## Start
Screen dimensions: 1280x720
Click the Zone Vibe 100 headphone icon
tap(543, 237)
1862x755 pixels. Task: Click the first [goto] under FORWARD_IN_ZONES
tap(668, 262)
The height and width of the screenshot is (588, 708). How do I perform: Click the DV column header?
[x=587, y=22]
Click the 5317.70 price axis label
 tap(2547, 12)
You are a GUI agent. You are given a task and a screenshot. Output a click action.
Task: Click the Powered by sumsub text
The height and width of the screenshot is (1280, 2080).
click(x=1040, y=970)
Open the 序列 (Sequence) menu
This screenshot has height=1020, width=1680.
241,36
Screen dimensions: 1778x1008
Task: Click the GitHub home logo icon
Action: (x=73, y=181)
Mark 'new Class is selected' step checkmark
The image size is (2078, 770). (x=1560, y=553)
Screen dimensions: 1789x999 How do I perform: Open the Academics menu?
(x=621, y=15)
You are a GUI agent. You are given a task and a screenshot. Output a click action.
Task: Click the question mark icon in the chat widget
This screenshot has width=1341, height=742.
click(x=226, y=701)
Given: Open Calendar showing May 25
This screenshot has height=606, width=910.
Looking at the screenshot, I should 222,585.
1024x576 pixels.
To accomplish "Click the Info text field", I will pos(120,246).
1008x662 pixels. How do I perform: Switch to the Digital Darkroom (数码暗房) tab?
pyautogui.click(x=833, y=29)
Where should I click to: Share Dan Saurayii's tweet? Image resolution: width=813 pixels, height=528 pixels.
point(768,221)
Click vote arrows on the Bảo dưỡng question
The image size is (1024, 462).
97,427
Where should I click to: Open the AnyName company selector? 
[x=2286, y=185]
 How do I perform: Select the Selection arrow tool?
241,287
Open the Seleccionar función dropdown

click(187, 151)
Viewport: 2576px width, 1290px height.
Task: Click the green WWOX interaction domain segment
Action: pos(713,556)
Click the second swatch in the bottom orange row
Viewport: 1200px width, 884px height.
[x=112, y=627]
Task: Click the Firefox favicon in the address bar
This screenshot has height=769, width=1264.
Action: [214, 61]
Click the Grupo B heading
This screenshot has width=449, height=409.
## End
== What is asked ==
Copy out all of the material above line for line, keeping every character the same.

== Task solution ==
Screen dimensions: 1280x720
Click the Zone Vibe 100 headphone icon
tap(543, 237)
1862x755 pixels. Task: Click the first [goto] under FORWARD_IN_ZONES
tap(668, 262)
The height and width of the screenshot is (588, 708). How do I perform: Click the DV column header?
[x=587, y=22]
Click the 5317.70 price axis label
 tap(2547, 12)
You are a GUI agent. You are given a task and a screenshot. Output a click action.
Task: Click the Powered by sumsub text
The height and width of the screenshot is (1280, 2080).
click(x=1040, y=970)
Open the 序列 (Sequence) menu
This screenshot has height=1020, width=1680.
241,36
Screen dimensions: 1778x1008
Task: Click the GitHub home logo icon
Action: (x=73, y=181)
Mark 'new Class is selected' step checkmark
The image size is (2078, 770). (x=1560, y=553)
Screen dimensions: 1789x999 How do I perform: Open the Academics menu?
(x=621, y=15)
You are a GUI agent. You are given a task and a screenshot. Output a click action.
Task: Click the question mark icon in the chat widget
This screenshot has width=1341, height=742.
click(x=226, y=701)
Given: Open Calendar showing May 25
This screenshot has height=606, width=910.
Looking at the screenshot, I should 222,585.
1024x576 pixels.
To accomplish "Click the Info text field", I will pos(120,246).
1008x662 pixels. How do I perform: Switch to the Digital Darkroom (数码暗房) tab?
pyautogui.click(x=833, y=29)
Where should I click to: Share Dan Saurayii's tweet? Image resolution: width=813 pixels, height=528 pixels.
point(768,221)
Click vote arrows on the Bảo dưỡng question
The image size is (1024, 462).
97,427
Where should I click to: Open the AnyName company selector? 
[x=2286, y=185]
 How do I perform: Select the Selection arrow tool?
241,287
Open the Seleccionar función dropdown

click(187, 151)
Viewport: 2576px width, 1290px height.
Task: Click the green WWOX interaction domain segment
Action: pos(713,556)
Click the second swatch in the bottom orange row
Viewport: 1200px width, 884px height.
[x=112, y=627]
Task: Click the Firefox favicon in the address bar
This screenshot has height=769, width=1264.
Action: [214, 61]
Click the Grupo B heading
This screenshot has width=449, height=409.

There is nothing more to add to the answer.